(Extracted data entries)
=-=-=

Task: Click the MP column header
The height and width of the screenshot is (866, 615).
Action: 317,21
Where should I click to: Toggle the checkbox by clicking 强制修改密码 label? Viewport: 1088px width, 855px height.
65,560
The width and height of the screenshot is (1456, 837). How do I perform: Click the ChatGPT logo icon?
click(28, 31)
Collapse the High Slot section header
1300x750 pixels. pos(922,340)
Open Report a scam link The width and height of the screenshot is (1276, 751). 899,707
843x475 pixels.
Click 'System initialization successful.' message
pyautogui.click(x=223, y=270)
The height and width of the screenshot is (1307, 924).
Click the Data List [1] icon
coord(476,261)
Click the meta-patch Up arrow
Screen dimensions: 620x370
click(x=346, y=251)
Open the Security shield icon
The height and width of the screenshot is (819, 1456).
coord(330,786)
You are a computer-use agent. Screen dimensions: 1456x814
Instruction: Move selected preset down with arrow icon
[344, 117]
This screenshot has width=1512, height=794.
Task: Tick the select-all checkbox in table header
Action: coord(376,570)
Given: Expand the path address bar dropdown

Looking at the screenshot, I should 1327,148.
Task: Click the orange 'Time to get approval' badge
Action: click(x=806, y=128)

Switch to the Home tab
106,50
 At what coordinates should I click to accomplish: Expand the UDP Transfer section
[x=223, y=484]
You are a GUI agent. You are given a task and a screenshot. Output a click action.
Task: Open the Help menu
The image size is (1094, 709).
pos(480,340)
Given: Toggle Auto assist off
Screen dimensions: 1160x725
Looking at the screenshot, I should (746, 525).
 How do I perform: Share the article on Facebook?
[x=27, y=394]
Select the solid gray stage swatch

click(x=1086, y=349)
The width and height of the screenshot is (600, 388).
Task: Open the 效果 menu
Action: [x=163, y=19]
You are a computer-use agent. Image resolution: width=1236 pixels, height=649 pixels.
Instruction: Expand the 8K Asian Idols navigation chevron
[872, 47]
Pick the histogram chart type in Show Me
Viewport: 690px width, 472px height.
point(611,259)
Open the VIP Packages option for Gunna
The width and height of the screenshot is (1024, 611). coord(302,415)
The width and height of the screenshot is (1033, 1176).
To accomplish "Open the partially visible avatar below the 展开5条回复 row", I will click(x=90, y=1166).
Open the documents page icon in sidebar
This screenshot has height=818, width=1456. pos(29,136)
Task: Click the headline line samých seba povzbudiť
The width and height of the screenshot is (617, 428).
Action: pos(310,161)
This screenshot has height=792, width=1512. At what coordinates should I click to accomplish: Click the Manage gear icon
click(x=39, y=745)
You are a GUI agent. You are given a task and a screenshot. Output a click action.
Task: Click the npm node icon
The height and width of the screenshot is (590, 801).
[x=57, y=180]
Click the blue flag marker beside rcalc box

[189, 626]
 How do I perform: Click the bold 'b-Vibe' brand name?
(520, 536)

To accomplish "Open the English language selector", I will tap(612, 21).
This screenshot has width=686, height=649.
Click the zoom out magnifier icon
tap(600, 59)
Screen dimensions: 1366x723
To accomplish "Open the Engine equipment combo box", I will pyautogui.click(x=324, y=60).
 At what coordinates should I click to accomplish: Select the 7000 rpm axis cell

=-=-=

> What this task involves: Exactly the lines from the one containing "Click the zoom out magnifier icon" through the final line of the records above are needed, copied word for word.

> Solution:
Click the zoom out magnifier icon
tap(600, 59)
Screen dimensions: 1366x723
To accomplish "Open the Engine equipment combo box", I will pyautogui.click(x=324, y=60).
 At what coordinates should I click to accomplish: Select the 7000 rpm axis cell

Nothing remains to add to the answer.